To some, it was stifling. Many latecomers took one step inside and decided it was too hot and too crowded to stay. They went back into the icy air to find another place to celebrate Saturday night.
Those who stayed looked forward to hours of entertainment. Comedians, singers, and dancers all performed at the Cocoanut Grove. Entertainers that evening included Buck Jones and Dotty Myles.
Cowboy Buck Jones, fifty-three, was a movie star and a veteran of World War I. In town on a war bond-selling tour to aid soldiers in World War II, he was busy doing good deeds. Just hours earlier, he had visited a children’s hospital to cheer up his young fans.
Dotty Myles was a seventeen-year-old singer. She hoped that her gig at the Cocoanut Grove was the start of an exciting career. Lovely and talented, everyone said she would become a big star.
The club boasted three bars. The Caricature Bar and the Broadway Lounge were on the main floor, while the Melody Lounge and the kitchen were tucked into the basement.
At a little after ten p.m., bartender John Bradley called to sixteen-year-old bar boy Stanley Tomaszewski and pointed to one of the palm trees in the Melody Lounge. The lights were out beneath the palm fronds there. The customers seated at the table beneath it had apparently unscrewed the bulbs so that they could sit in the shadows.
Following the bartender’s orders, the teenager went to fix the light. As he stood on a chair and peered up at the lightbulb, the couple at the table laughed and asked him to leave it dim. That decision, however, was not up to him.
Stanley could not see well enough in the dark to tighten the bulb. In the next instant, he did something that many believe dramatically and irrevocably altered the lives of too many people to count.
He lit a match.
It took a moment for the world to turn inside out. Stanley tightened the bulb and left the customers in a pool of cold light. Then
he walked away.
When Stanley looked back and noticed the sparks on the fronds of the tree, they really didn’t look very dangerous. He figured he could easily extinguish the sparks.
When the tree went up in flames, some of the people laughed as the boy tried to beat out the fire with his hands. Someone threw water on the fire, but the ceiling was soon ablaze. Before people could respond, a ball of fire rolled through the Cocoanut Grove nightclub.
Moments earlier Dotty had been studying her algebra book as she waited for her turn to sing. When the fire raged, the girl tried to flee, but she was knocked down by a herd of screaming people.

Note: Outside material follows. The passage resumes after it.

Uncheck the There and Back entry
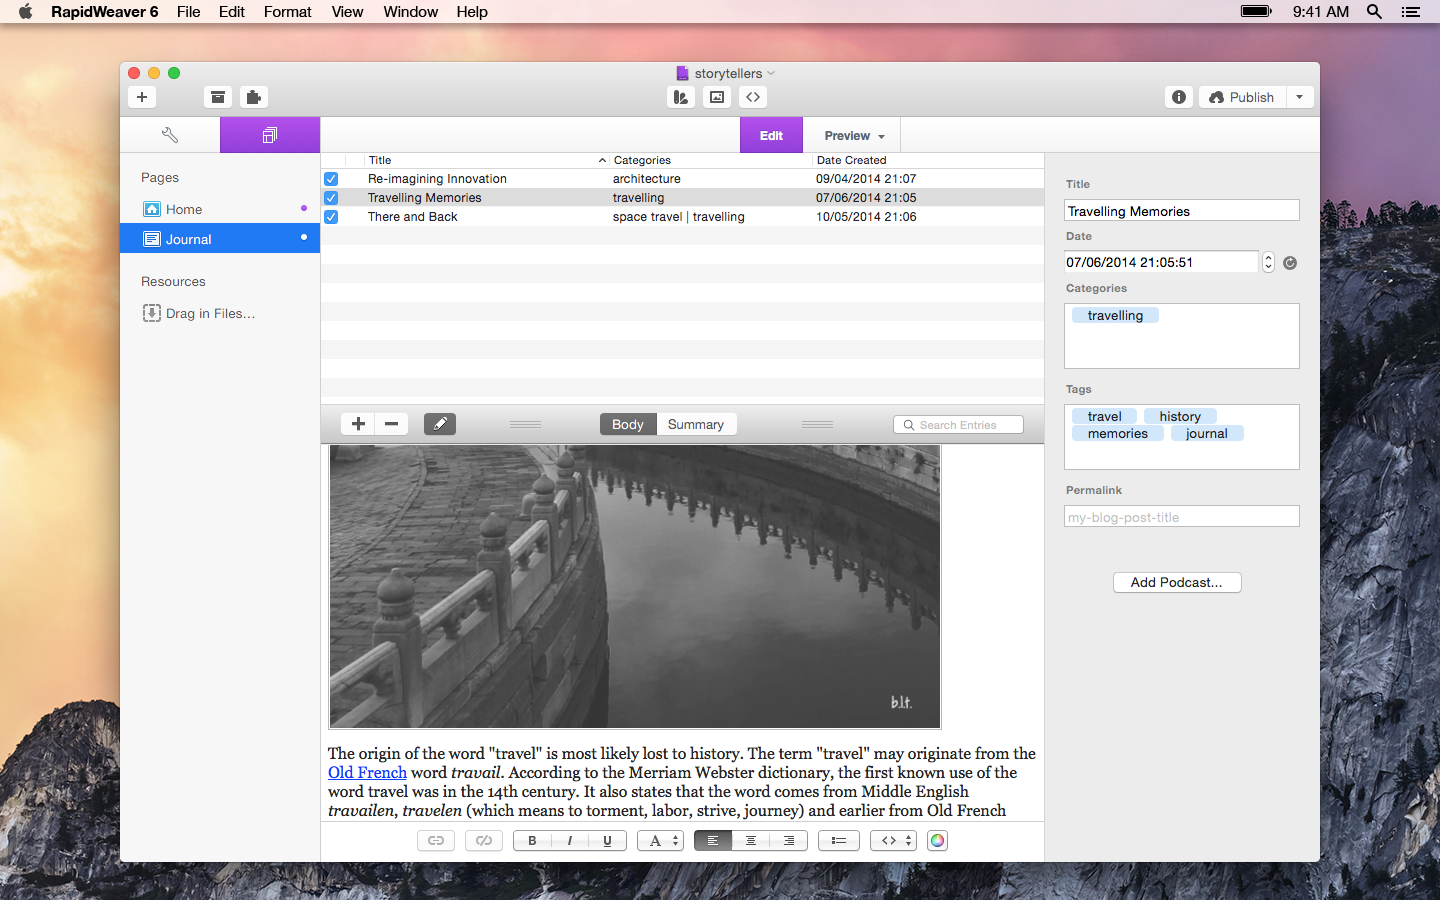This screenshot has height=900, width=1440. point(331,217)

Meanwhile, some folks who knew they should leave the burning building figured there was time to get their hats and coats and headed for the cloakroom instead of the exit doors.
It was a deadly detour.
Some people ran toward the kitchen, searching for a way out. A few huddled in the walk-in freezer. Others managed to squeeze out of the tiny kitchen windows.

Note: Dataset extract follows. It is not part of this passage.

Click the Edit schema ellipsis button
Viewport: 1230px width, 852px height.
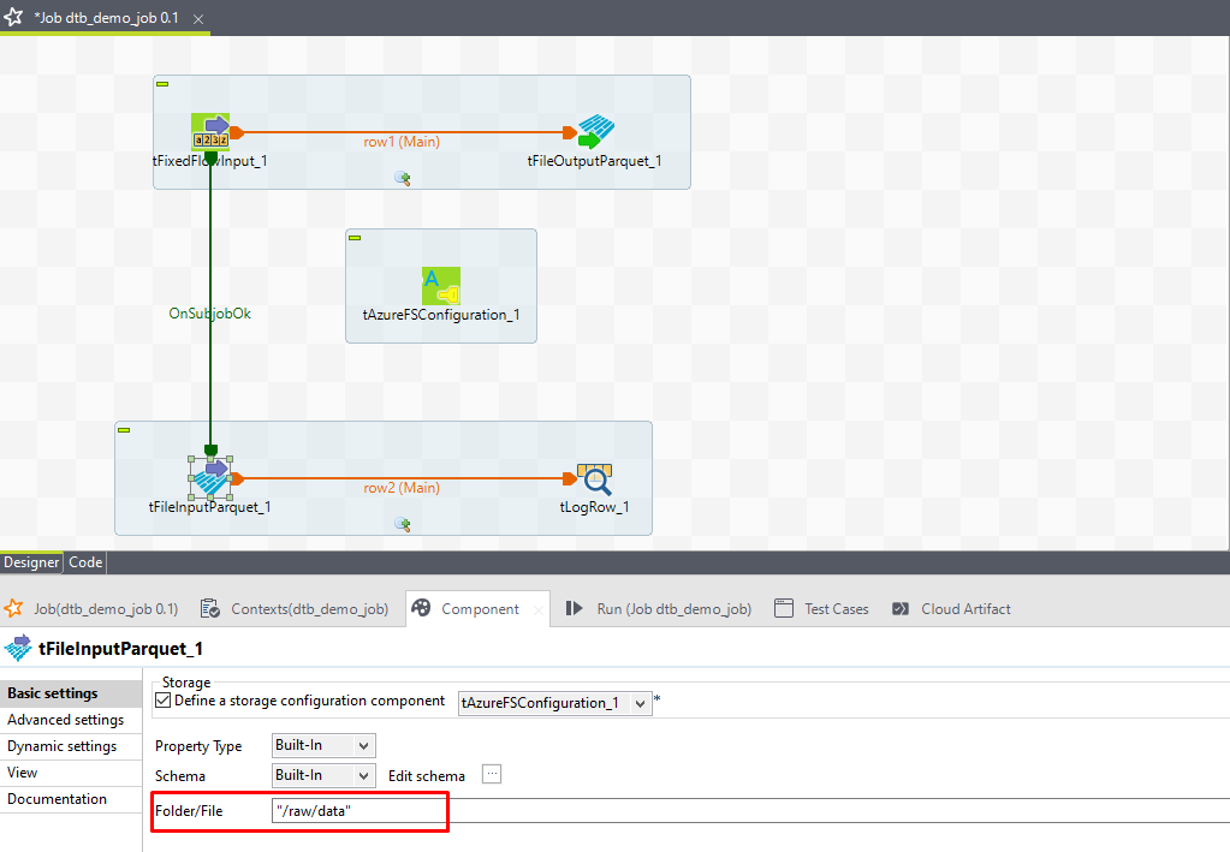(x=491, y=774)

Katherine Swett refused to leave her cashier’s box and stayed put to guard the money. She was later found dead.
As luck would have it, firefighters were nearby extinguishing a car fire and arrived on the scene quickly. They went to work, trying not to think of the charred victims piled up outside the nightclub.
When rescuers entered the building, they were startled by the sight of customers sitting calmly at their tables, their hands still curled around their drinks.
What were they waiting for? Why hadn’t they fled the club as the others had?
But as their eyes adjusted, the firefighters realized that the people were lifeless. Poisonous gases had killed them so swiftly they had had no time to react. They did not know what had hit them.
Theirs were merciful deaths compared to some of the others. Witnesses described beautifully dressed women, shrieking as their evening gowns went up in flames. While many were burned to death, others were trampled by the stampede of panicked people. Some choked on the black smoke.
The Cocoanut Grove was a death trap. Terrified victims funneled toward the doorway, but the revolving doors allowed few to escape. That exit soon became jammed with bodies. The last man out looked back to see the person behind him go up in flames.